The region’s office visitation numbers hit a post-pandemic high of nearly 87% in October, according to Avison Young's Office Busyness Index, which compares cellphone mobility data of daily employees to totals from June 2019.
But many of those workers aren’t returning to the same buildings they visited before the pandemic.
With the rise of remote work, several Fortune 500 companies reduced their major real estate footprints and have embraced a hybrid approach, according to Kevin Priddy.
“It's not return to the office. It's return to an office,” Priddy said.
DFW added 13 new coworking spaces in the fourth quarter but fell from the No. 2 market in the nation to third, behind Chicago and Los Angeles, according to the latest coworking industry report compiled by CoworkingCafe, part of property management software company Yardi Systems. All those coworking spaces have helped North Texas’ overall return-to-office metrics reach levels on par with the national average, but the region’s busiest office markets and outer suburbs offer two very different recovery pictures.
By using coworking locations as satellite offices, companies can have a smaller headquarters and scale up or down as needed, rather than paying for hundreds of thousands of square feet, Kevin Priddy said.
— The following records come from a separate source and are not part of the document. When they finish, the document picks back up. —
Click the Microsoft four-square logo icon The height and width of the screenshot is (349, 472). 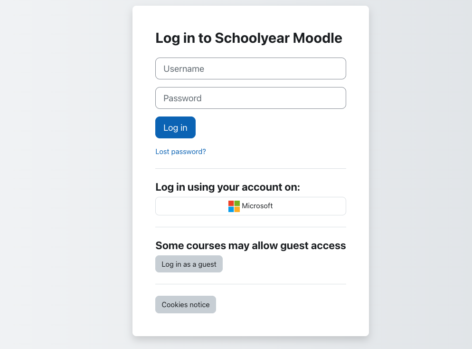click(234, 206)
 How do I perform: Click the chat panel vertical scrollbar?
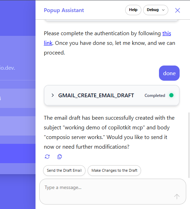[x=189, y=145]
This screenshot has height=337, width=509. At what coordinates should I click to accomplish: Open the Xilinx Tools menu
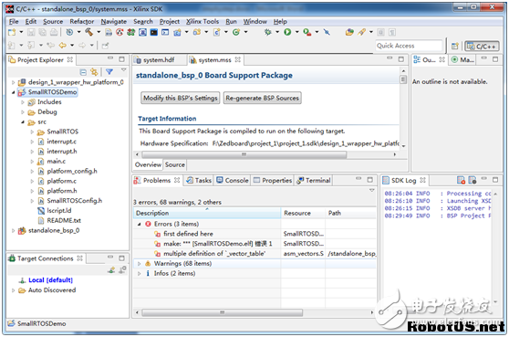[203, 21]
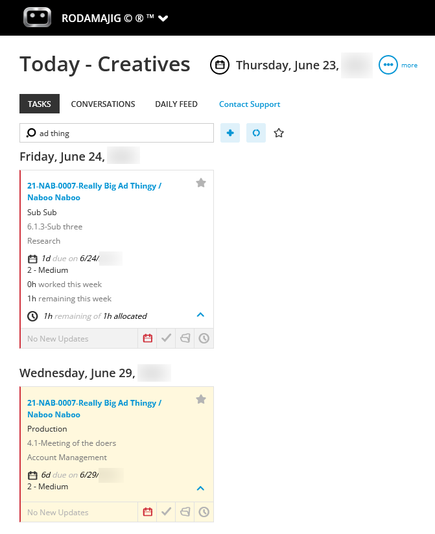The height and width of the screenshot is (534, 435).
Task: Star the Wednesday Production task card
Action: [x=201, y=399]
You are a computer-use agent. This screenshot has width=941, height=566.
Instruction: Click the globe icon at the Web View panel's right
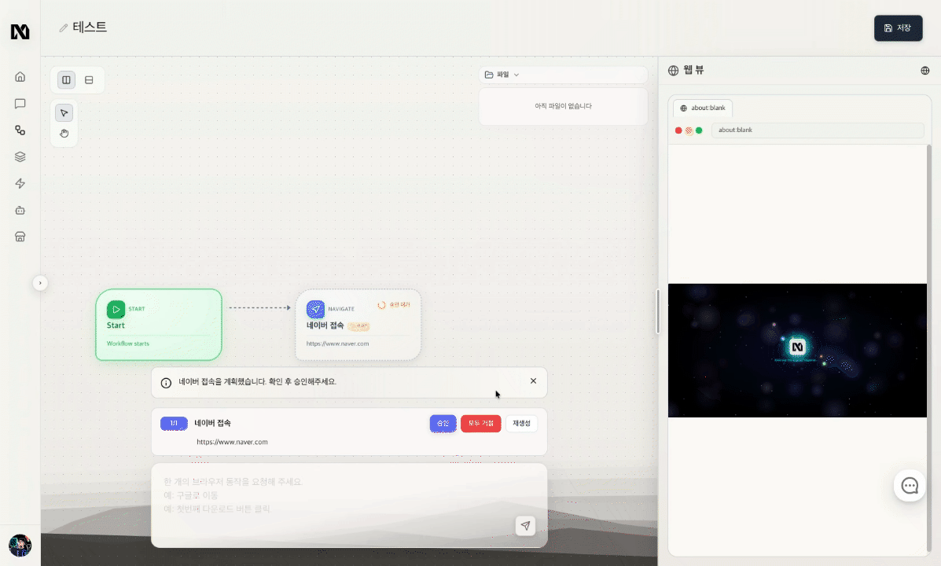coord(924,71)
To help provide those options, the husband-and-wife team's company, Priddy Spaces, picked up around 125K SF in Plano, Fort Worth and Dallas.
Kevin Priddy called DFW a “high-growth, high-demand market” where they are eager to expand their footprint.
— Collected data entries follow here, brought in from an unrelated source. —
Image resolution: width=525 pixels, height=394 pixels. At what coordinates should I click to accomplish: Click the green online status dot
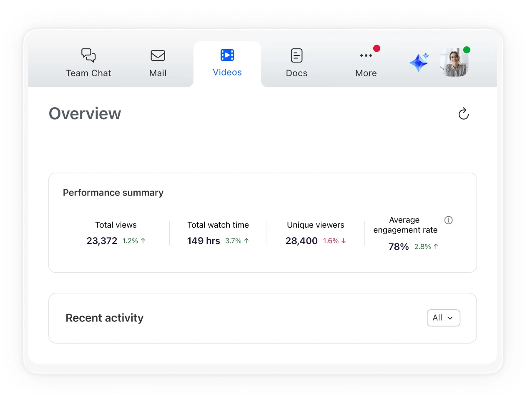point(467,50)
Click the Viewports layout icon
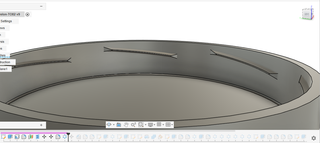The height and width of the screenshot is (143, 320). (168, 124)
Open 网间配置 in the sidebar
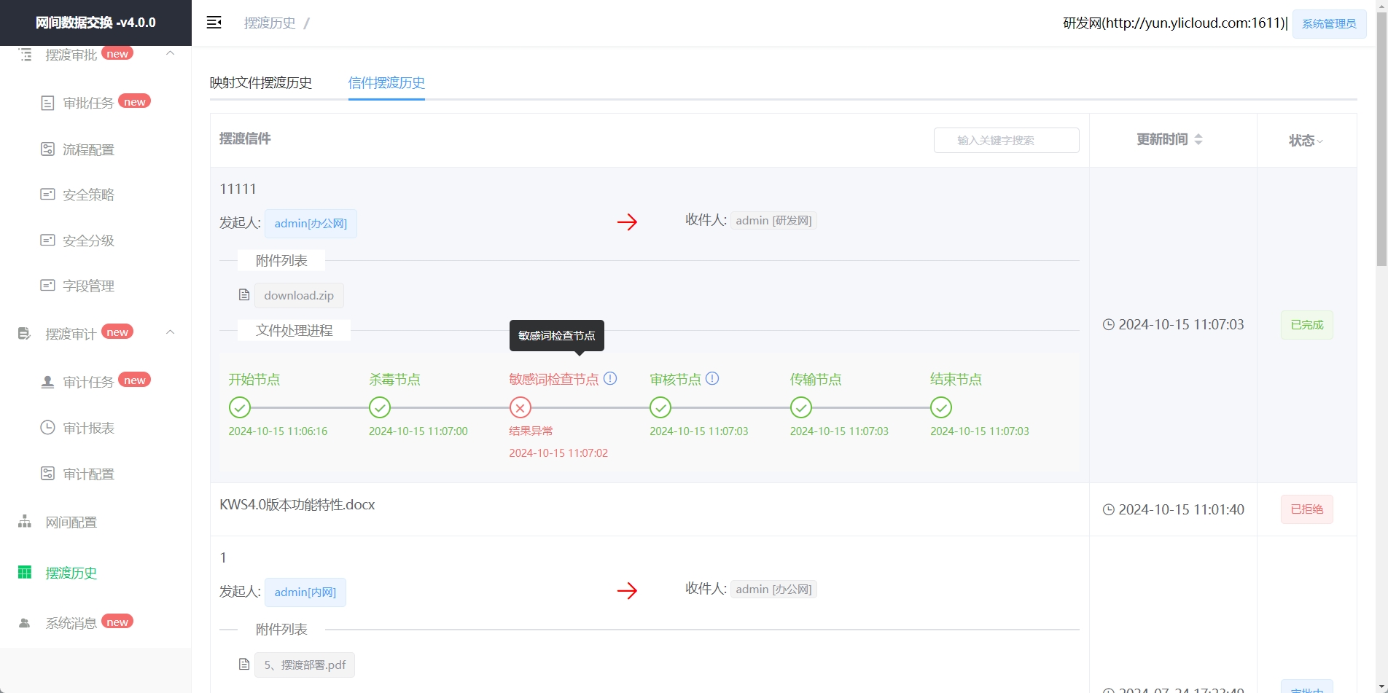 [x=71, y=522]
“We wouldn't have gone into a new market if we didn't have the growth plan to continue building that hub,” Kevin Priddy said. “We've laid out a 10-year growth strategy where we could foresee having 15 to 18 locations in the Dallas-Fort Worth market.”
At the top of their expansion wishlist are Frisco and other suburban markets where the return-to-office numbers haven’t been as strong but where there are high numbers of remote workers.
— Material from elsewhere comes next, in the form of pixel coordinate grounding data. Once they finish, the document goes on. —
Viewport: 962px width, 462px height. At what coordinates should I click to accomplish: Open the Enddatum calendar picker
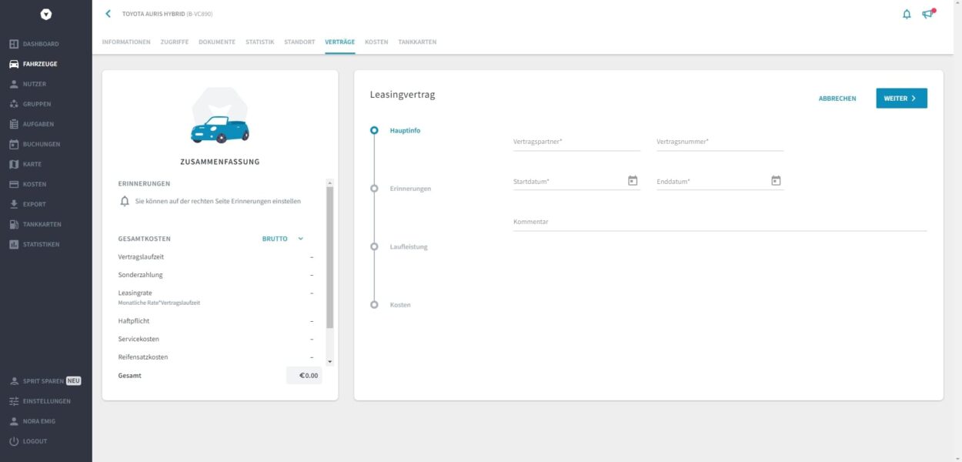776,179
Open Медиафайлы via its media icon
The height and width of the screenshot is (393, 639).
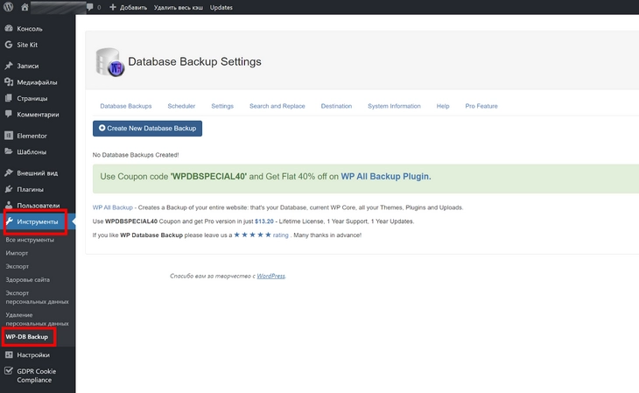[9, 82]
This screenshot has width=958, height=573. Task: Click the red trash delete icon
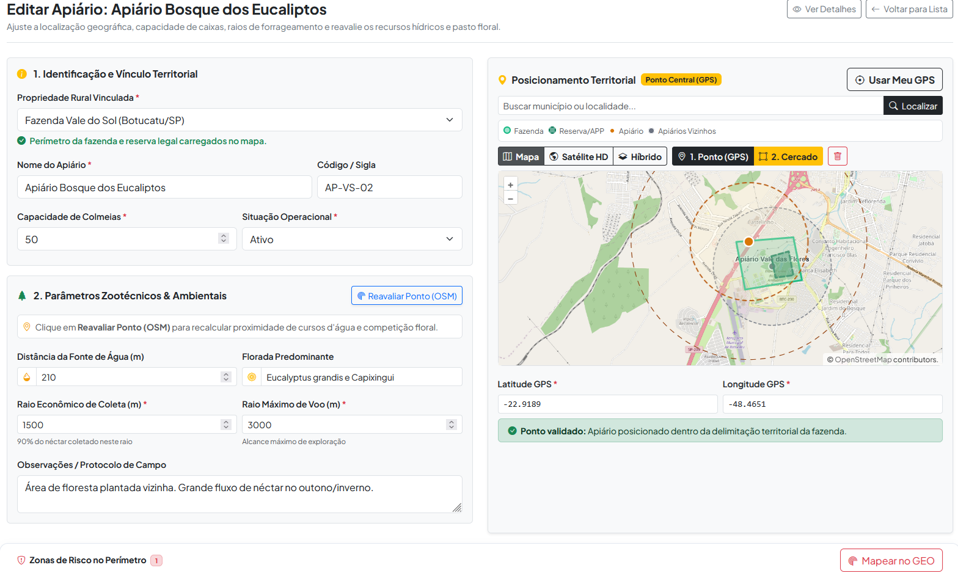point(838,156)
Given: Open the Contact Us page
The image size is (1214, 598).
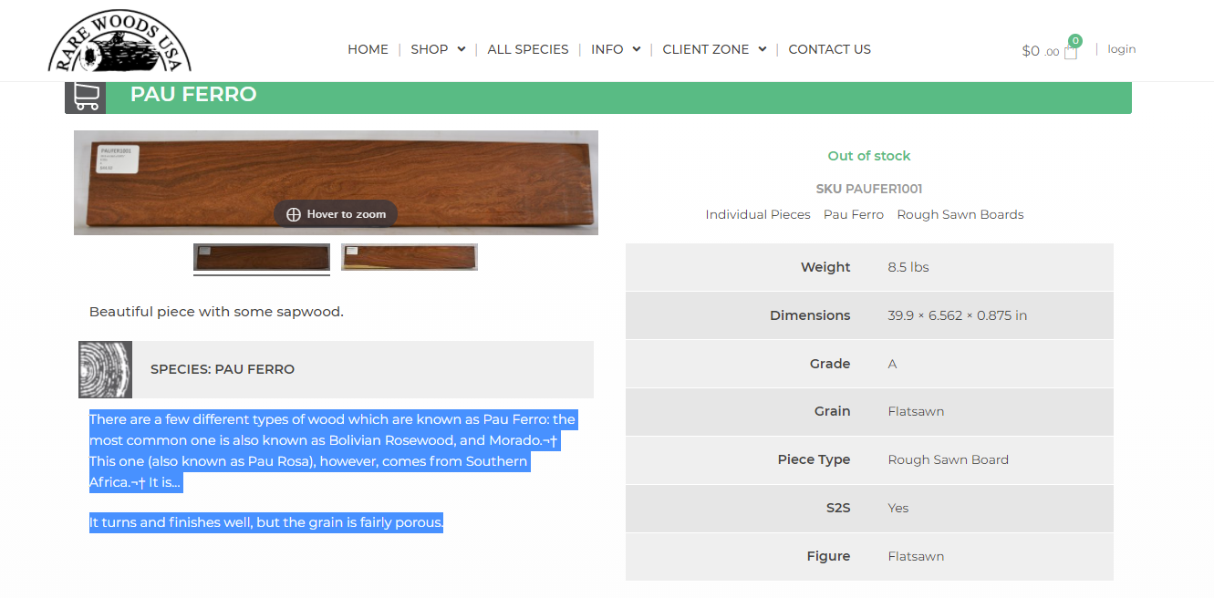Looking at the screenshot, I should (829, 49).
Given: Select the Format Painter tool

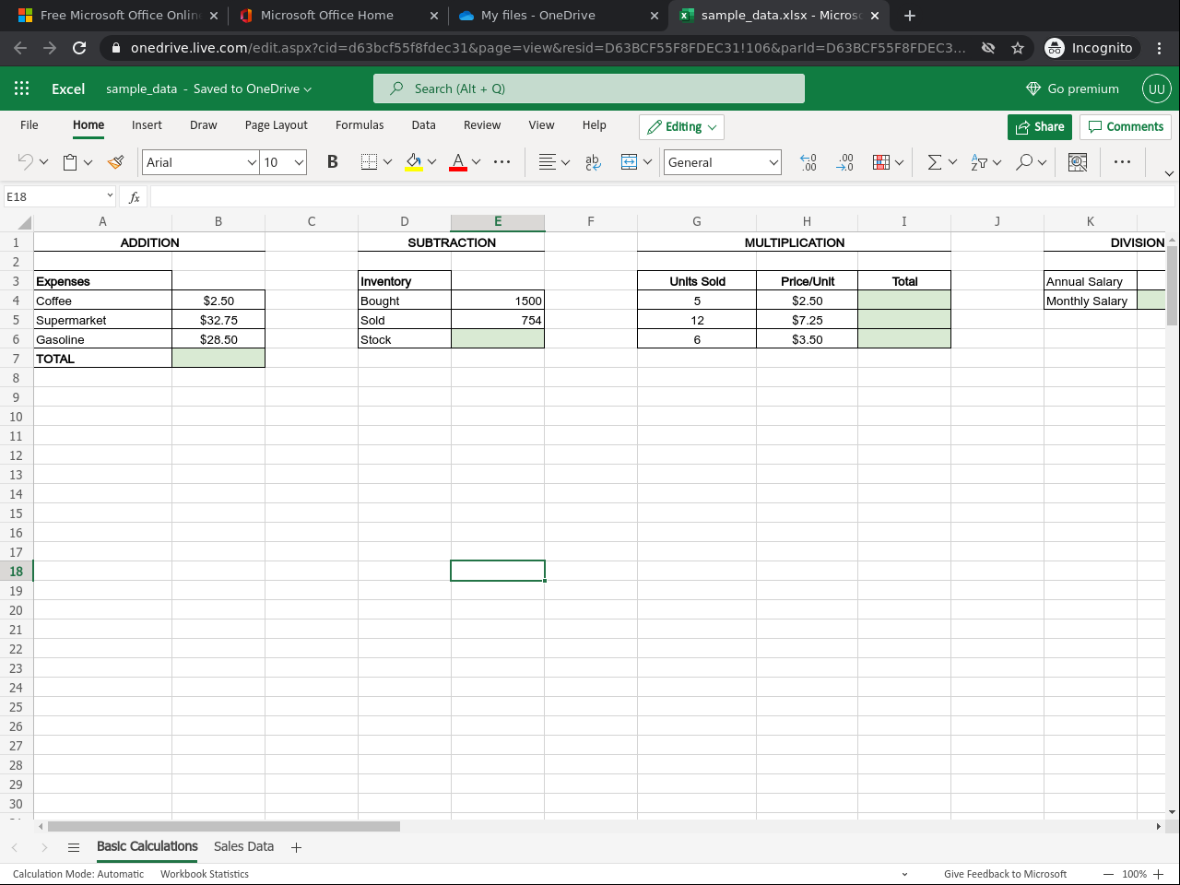Looking at the screenshot, I should (x=115, y=161).
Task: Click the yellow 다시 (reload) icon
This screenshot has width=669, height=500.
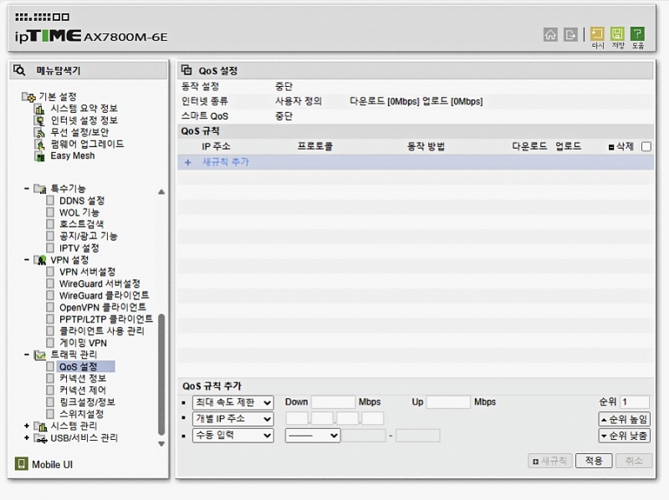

The metro’s suburban markets trail the rest of the region with a less than 50% return to office, according to Avison Young. That is a sharp contrast to Dallas’ Central Business District and Uptown submarkets, which have fully recovered and reached nearly 106% of pre-pandemic office use numbers.
“Within the DFW metroplex, we see a distinct tale of two markets,” Ariel Guerrero, Avison Young regional manager of market intelligence for the central region, said in an email to Bisnow.
Urban core submarkets like Preston Center, LBJ Freeway and Central Expressway are also outperforming the regional average with a combined 82% recovery utilization rate, Guerrero said. The more suburban submarkets trail well behind those numbers because they lack the high-density walkability and amenity-rich environments that entice employees back to the office.
That widening amenity gap is the metro’s biggest headwind, according to Guerrero. Employees have shown a greater willingness to return to walkable environments like Uptown Dallas and Legacy West than the region’s older buildings that lack services and placemaking features.
Another friction point is the operational strain on peak attendance days. Bottlenecks in parking, network capacity and elevator flow sometimes create workplace experiences that workers don’t always find to be commuteworthy, Guerrero said.
The region's flight-to-quality trend provided office momentum throughout 2025, and Guerrero said he expects that will continue this year, as DFW remains a national leader in office recovery. The urban core’s strong performance could also encourage companies to upgrade their buildings and boost recovery in suburban submarkets like Frisco and McKinney.
Those cities ranked at or near the top of a recent list of U.S. cities with the most remote workers compiled by financial information platform SmartAsset. Frisco topped the list for the second year in a row, while McKinney placed seventh.
Those high numbers of remote workers make those markets enticing to the Priddys, who tout productivity gains from fewer interruptions and distractions as selling points for their coworking locations. Plus, coworking offices can offer networking opportunities for professionals from a multitude of industries.
“If you need marketing, you need a Realtor, you need a broker, you need even an engineer or architect — we’ve got them,” Geidre Priddy said.